Start of Records for the task

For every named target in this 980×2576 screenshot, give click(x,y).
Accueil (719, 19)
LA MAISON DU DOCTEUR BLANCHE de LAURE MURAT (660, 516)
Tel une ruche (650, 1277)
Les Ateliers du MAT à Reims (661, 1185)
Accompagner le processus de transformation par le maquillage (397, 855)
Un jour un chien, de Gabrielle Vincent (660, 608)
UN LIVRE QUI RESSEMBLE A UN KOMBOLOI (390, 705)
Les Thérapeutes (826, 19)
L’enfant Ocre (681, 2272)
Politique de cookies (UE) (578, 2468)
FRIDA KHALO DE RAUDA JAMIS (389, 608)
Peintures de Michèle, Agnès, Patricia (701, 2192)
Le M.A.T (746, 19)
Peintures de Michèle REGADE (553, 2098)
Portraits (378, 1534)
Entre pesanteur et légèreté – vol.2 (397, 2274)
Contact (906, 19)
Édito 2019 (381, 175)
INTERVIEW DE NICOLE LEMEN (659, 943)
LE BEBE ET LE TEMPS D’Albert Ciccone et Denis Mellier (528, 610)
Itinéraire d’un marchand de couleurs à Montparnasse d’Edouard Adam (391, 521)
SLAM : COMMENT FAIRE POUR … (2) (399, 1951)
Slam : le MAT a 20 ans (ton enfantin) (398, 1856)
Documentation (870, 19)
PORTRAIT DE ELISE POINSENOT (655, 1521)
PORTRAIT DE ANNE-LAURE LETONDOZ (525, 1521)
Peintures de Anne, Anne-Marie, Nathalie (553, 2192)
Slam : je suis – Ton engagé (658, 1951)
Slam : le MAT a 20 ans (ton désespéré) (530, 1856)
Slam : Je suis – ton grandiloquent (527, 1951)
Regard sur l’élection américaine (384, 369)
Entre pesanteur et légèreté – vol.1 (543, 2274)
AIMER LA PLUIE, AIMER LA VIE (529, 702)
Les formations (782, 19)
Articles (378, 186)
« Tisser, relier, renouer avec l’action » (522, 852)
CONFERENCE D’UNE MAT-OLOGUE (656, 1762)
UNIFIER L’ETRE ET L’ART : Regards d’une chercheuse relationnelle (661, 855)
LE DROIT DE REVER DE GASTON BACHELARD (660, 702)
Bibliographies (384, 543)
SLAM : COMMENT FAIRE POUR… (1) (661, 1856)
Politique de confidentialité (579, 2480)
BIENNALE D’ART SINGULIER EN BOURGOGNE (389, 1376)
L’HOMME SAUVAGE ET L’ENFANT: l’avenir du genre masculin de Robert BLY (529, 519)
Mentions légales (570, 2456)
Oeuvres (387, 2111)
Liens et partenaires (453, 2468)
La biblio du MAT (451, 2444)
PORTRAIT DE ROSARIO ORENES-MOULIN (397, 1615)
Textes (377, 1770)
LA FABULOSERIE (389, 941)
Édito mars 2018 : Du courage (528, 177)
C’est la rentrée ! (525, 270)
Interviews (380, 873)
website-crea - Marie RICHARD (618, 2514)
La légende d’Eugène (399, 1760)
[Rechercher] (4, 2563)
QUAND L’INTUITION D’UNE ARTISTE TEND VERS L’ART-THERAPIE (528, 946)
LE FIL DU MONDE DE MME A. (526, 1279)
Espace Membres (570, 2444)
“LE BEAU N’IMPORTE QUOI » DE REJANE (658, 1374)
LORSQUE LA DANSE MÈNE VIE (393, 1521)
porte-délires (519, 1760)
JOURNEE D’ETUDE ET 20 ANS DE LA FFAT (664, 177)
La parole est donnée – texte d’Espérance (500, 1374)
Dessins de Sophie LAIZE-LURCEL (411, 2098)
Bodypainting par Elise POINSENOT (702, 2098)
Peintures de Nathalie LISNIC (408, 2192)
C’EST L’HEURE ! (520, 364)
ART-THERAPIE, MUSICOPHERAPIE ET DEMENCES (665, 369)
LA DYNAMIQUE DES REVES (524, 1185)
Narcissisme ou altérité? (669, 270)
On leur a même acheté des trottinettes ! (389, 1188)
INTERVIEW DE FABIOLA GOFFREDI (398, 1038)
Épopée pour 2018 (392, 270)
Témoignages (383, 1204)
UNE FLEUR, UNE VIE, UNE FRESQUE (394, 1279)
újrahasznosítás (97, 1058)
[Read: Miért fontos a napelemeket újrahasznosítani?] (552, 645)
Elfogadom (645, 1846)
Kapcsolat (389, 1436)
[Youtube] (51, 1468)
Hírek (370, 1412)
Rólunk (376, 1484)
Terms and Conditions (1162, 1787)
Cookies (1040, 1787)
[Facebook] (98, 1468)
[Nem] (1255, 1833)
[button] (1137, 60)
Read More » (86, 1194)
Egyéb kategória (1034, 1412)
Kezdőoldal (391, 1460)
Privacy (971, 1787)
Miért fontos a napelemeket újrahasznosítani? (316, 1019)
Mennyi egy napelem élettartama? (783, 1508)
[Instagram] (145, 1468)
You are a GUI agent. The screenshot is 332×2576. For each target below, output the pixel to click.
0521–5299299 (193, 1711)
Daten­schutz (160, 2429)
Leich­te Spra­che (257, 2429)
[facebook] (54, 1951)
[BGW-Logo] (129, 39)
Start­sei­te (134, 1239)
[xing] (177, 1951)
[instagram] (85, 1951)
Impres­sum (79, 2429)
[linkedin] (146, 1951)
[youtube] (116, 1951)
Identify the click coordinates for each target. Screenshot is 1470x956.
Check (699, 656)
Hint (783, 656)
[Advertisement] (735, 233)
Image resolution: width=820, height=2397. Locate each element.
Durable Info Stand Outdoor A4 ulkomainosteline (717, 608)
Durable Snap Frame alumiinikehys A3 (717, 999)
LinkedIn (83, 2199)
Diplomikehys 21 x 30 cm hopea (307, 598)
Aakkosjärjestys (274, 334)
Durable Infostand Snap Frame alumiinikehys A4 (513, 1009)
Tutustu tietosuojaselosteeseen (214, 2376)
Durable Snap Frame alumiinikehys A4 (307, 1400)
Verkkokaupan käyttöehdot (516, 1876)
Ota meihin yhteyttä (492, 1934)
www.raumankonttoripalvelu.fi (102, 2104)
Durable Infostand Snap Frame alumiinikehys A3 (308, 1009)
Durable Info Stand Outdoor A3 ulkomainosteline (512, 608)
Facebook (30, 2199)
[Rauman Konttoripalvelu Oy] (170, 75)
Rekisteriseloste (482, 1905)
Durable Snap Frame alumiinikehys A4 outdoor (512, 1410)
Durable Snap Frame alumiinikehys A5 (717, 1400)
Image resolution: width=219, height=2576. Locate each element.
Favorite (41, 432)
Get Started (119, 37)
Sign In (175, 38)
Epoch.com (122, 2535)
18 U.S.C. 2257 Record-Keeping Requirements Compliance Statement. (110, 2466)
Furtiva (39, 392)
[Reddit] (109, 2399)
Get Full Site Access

End of Records for the task

- What to produce
The first line of the records and every line down to the line with "FRIDA KHALO DE RAUDA JAMIS (389, 608)" must be quoted exactly; leave out all else.

- Solution
For every named target in this 980×2576 screenshot, give click(x,y).
Accueil (719, 19)
LA MAISON DU DOCTEUR BLANCHE de LAURE MURAT (660, 516)
Tel une ruche (650, 1277)
Les Ateliers du MAT à Reims (661, 1185)
Accompagner le processus de transformation par le maquillage (397, 855)
Un jour un chien, de Gabrielle Vincent (660, 608)
UN LIVRE QUI RESSEMBLE A UN KOMBOLOI (390, 705)
Les Thérapeutes (826, 19)
L’enfant Ocre (681, 2272)
Politique de cookies (UE) (578, 2468)
FRIDA KHALO DE RAUDA JAMIS (389, 608)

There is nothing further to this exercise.